Directions for this task: From the material below, please set down exactly the lines starting with the one with "This screenshot has height=404, width=718." and going on through the one with "This screenshot has height=786, width=948.", without a single picture.

######

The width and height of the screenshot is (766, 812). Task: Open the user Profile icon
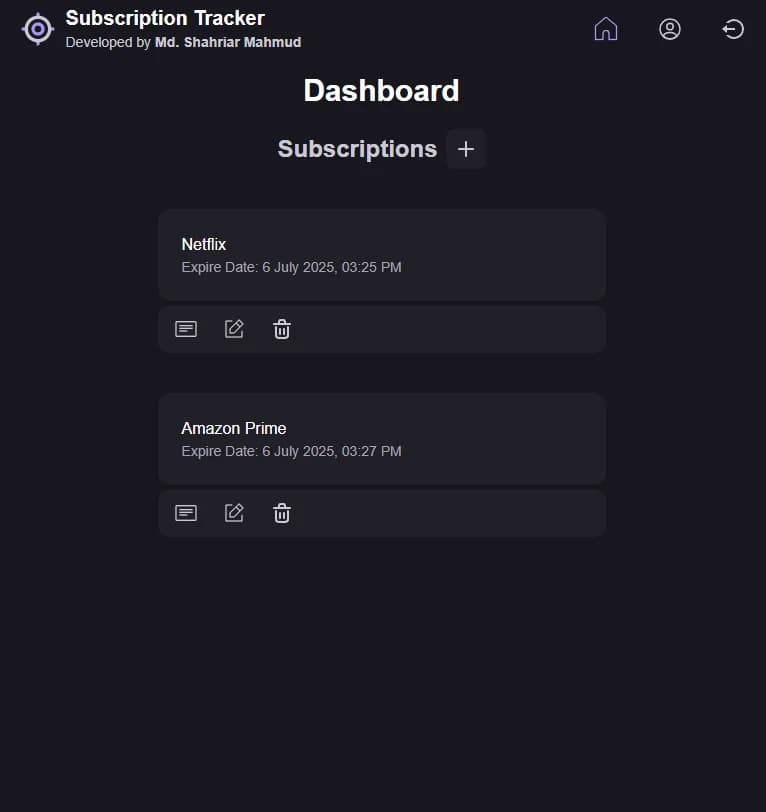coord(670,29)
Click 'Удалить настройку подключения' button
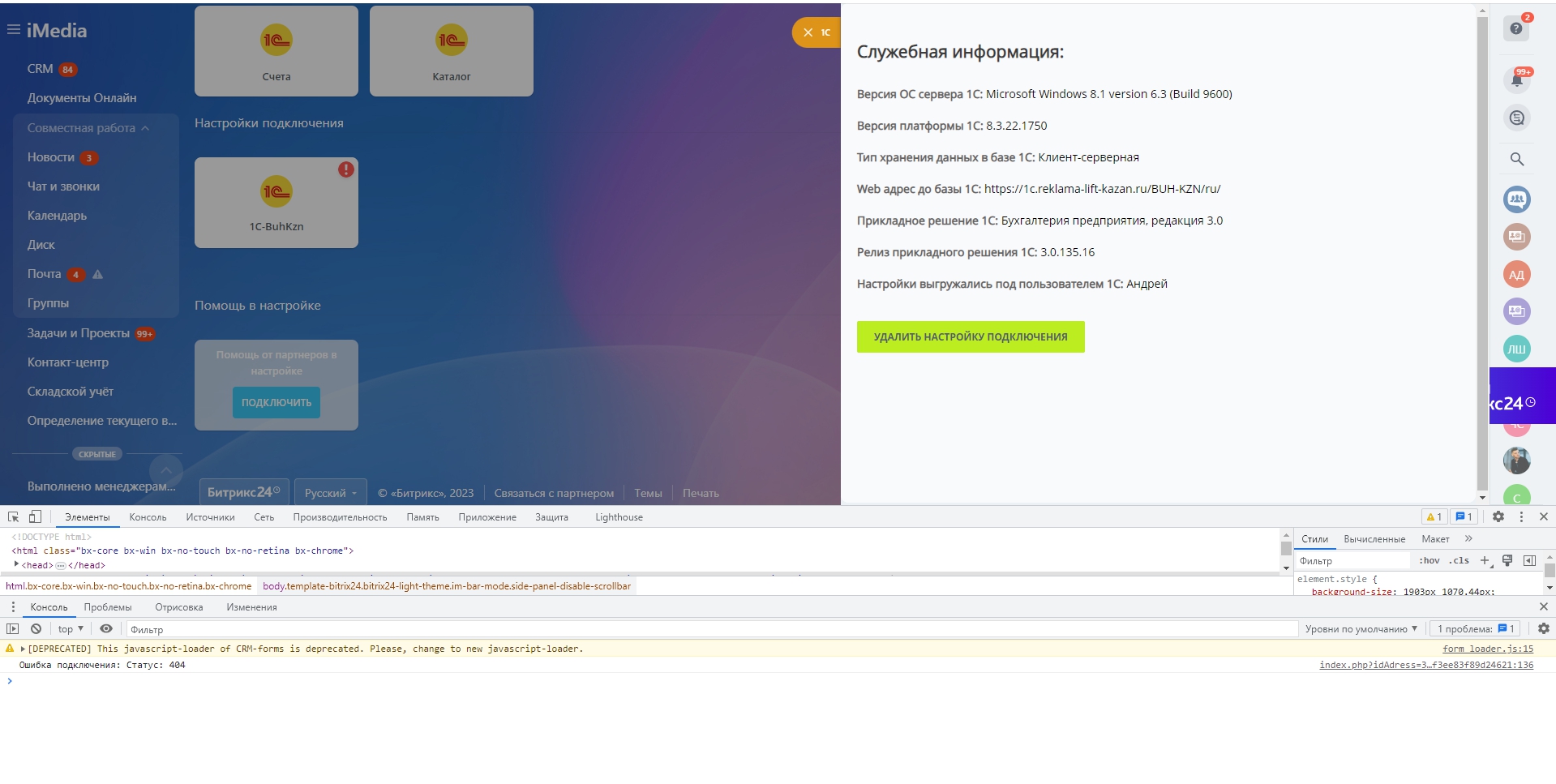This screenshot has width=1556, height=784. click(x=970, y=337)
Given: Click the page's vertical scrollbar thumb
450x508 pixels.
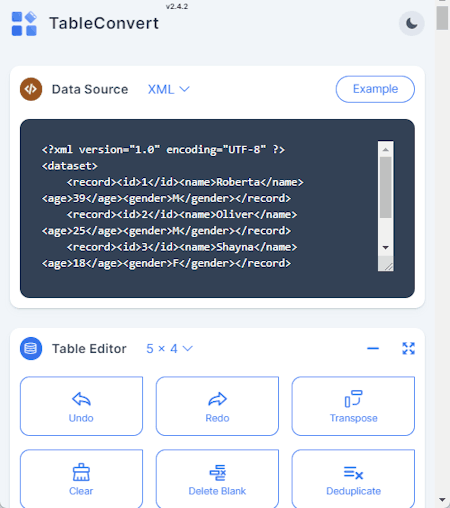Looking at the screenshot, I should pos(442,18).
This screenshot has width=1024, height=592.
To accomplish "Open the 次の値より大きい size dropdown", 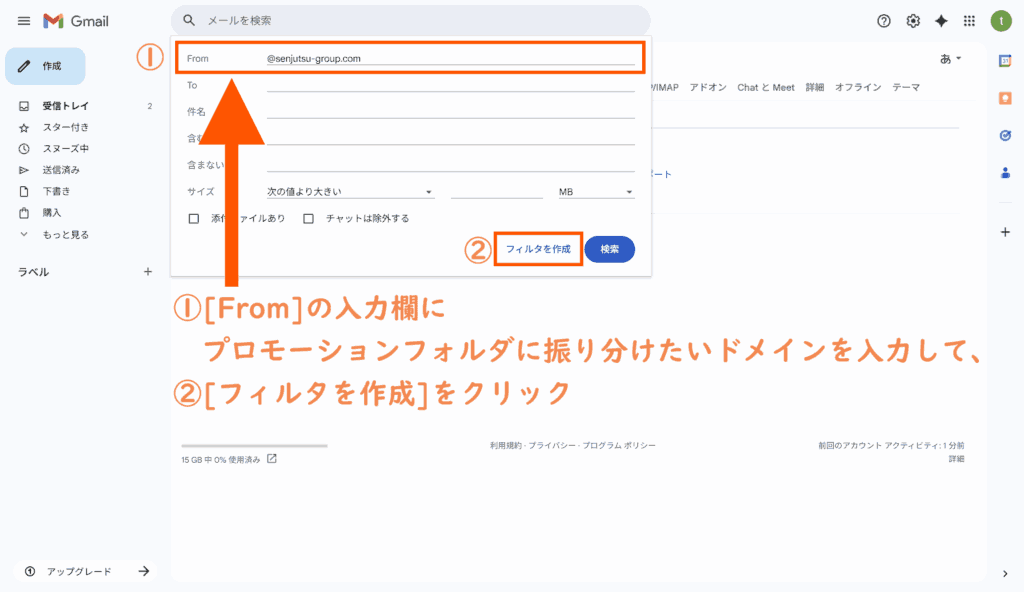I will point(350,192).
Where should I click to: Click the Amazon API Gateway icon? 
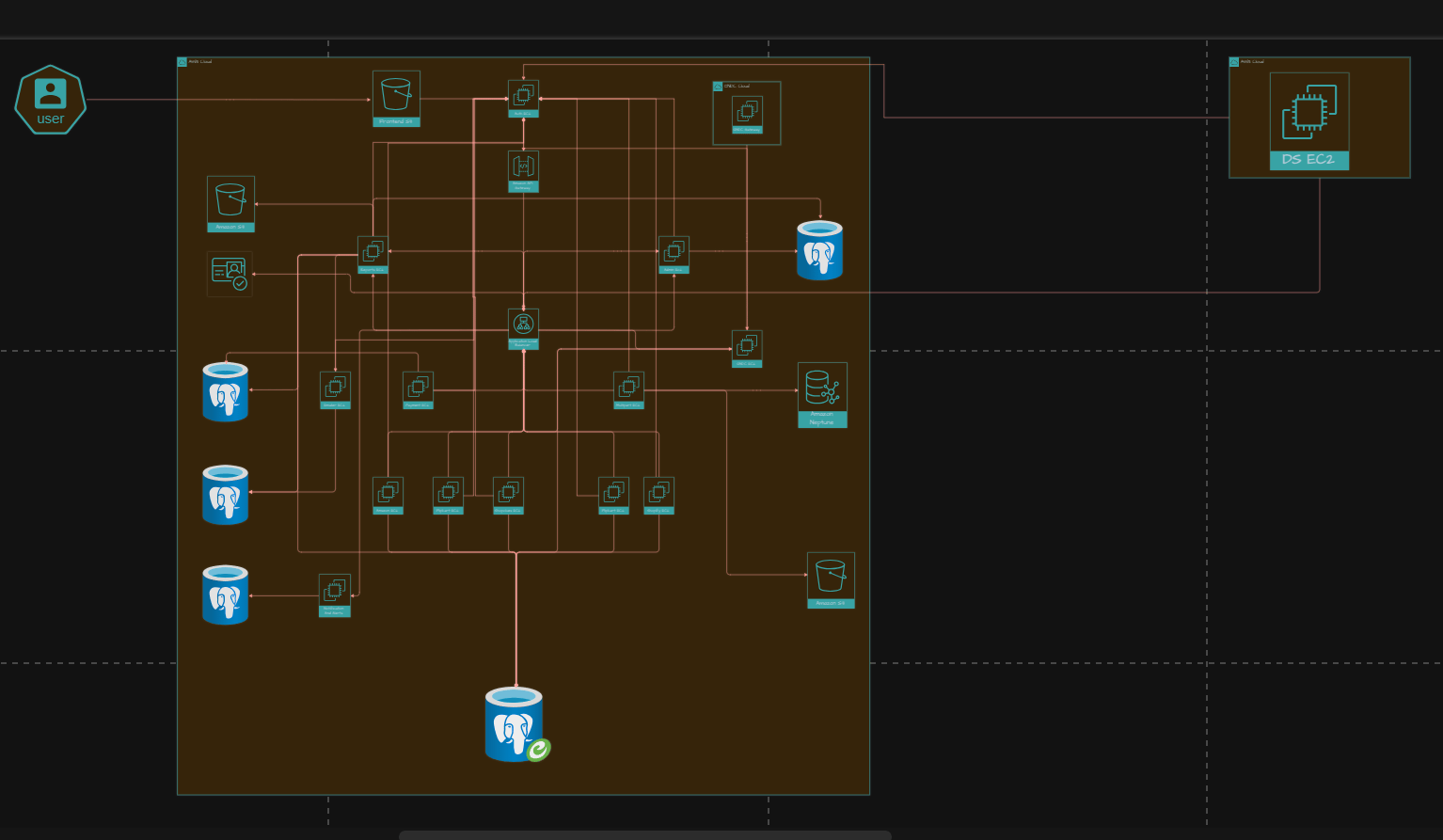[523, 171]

######

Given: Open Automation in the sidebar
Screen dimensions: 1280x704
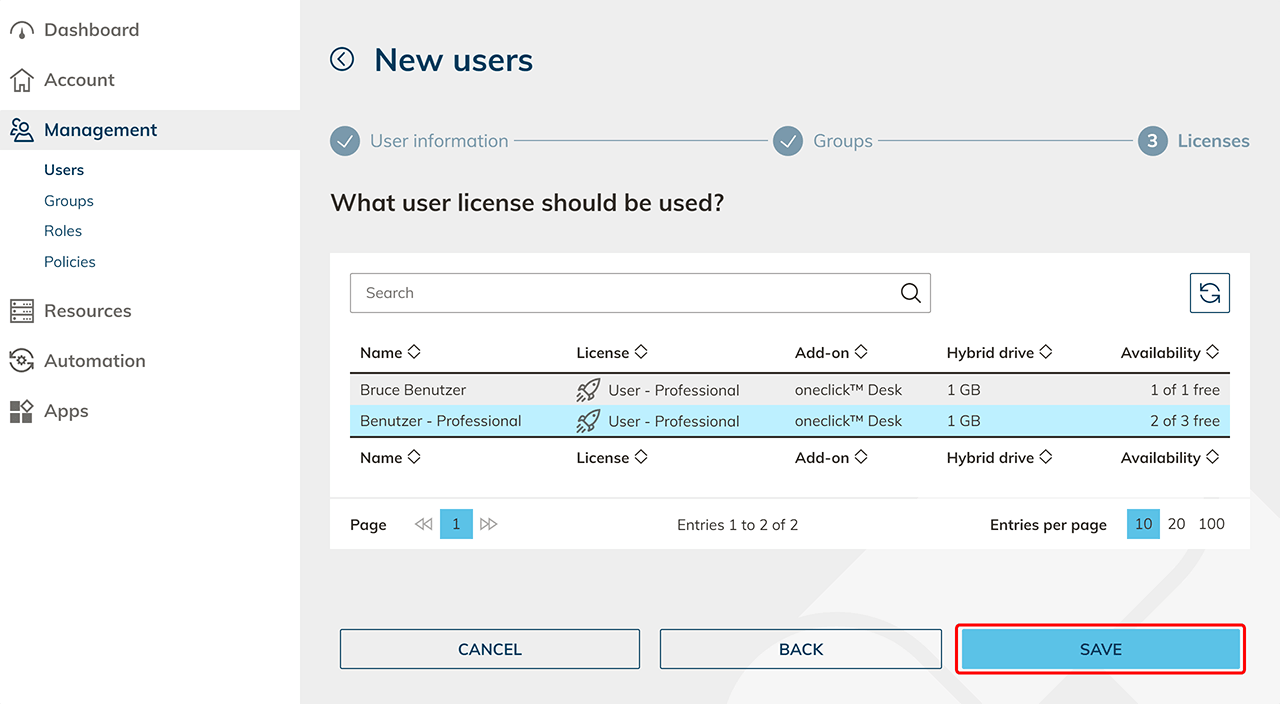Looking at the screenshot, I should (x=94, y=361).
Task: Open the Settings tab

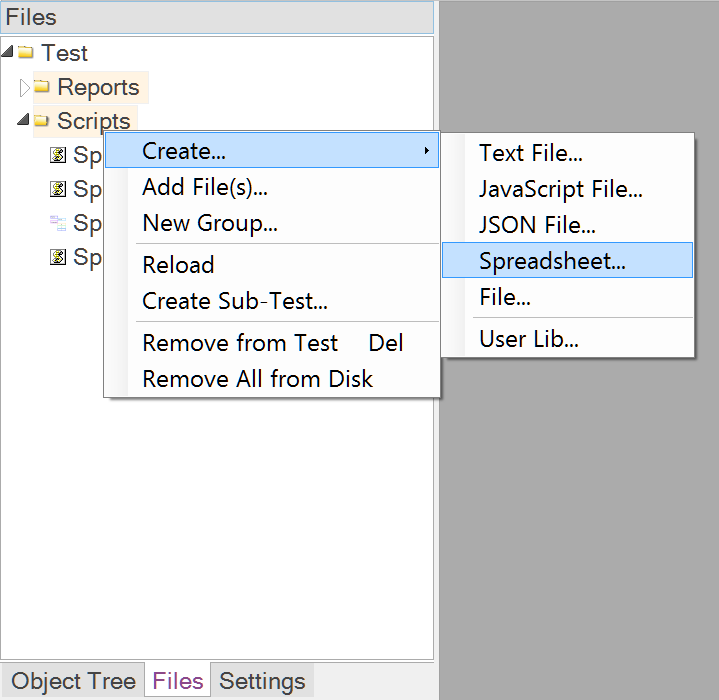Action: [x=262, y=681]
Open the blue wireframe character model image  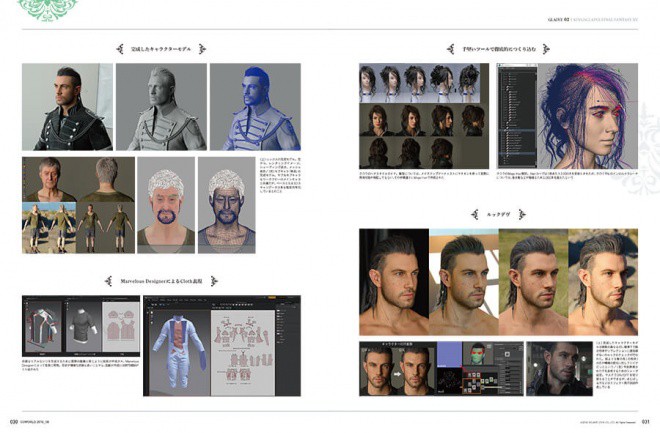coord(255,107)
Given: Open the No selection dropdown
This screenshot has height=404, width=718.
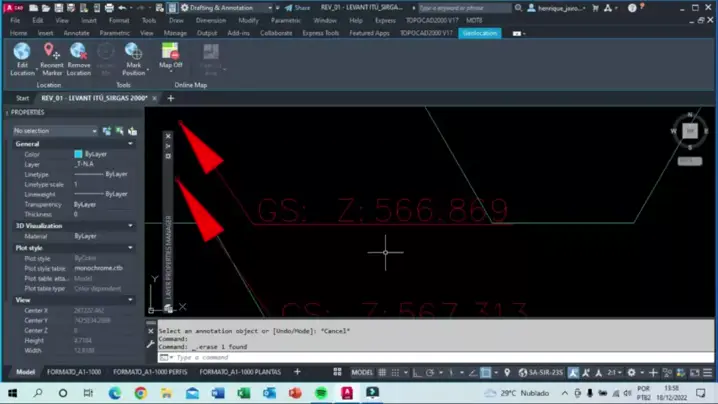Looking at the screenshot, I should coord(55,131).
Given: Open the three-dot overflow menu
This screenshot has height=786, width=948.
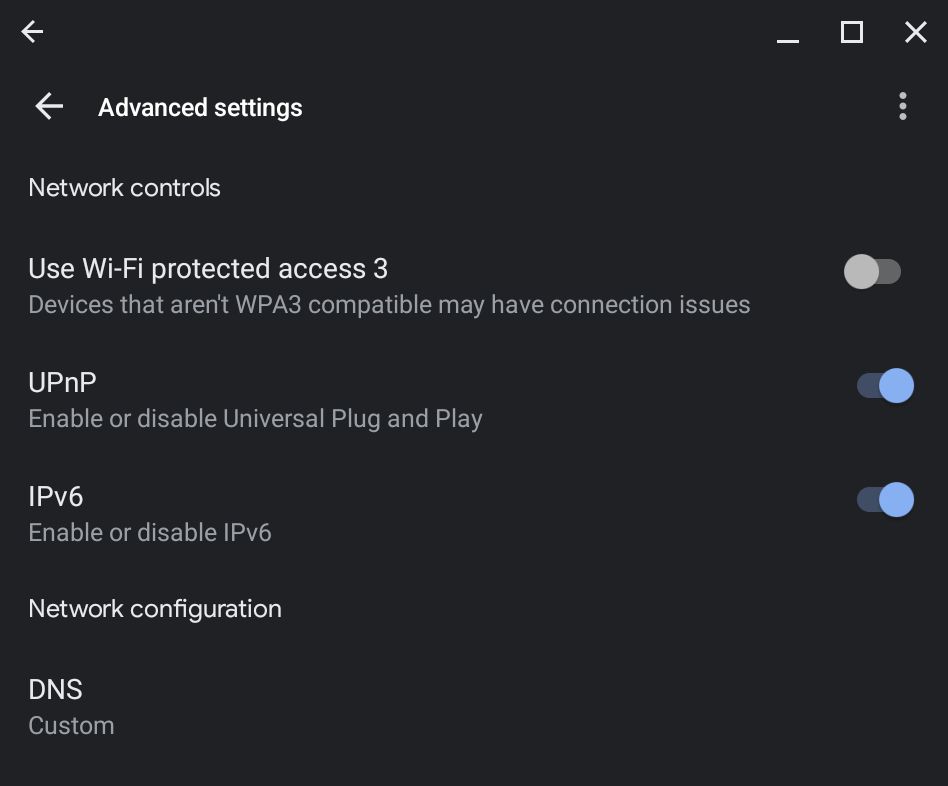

######

Final answer:
This screenshot has height=404, width=718.
Looking at the screenshot, I should coord(55,131).
Given: Open the three-dot overflow menu
This screenshot has height=786, width=948.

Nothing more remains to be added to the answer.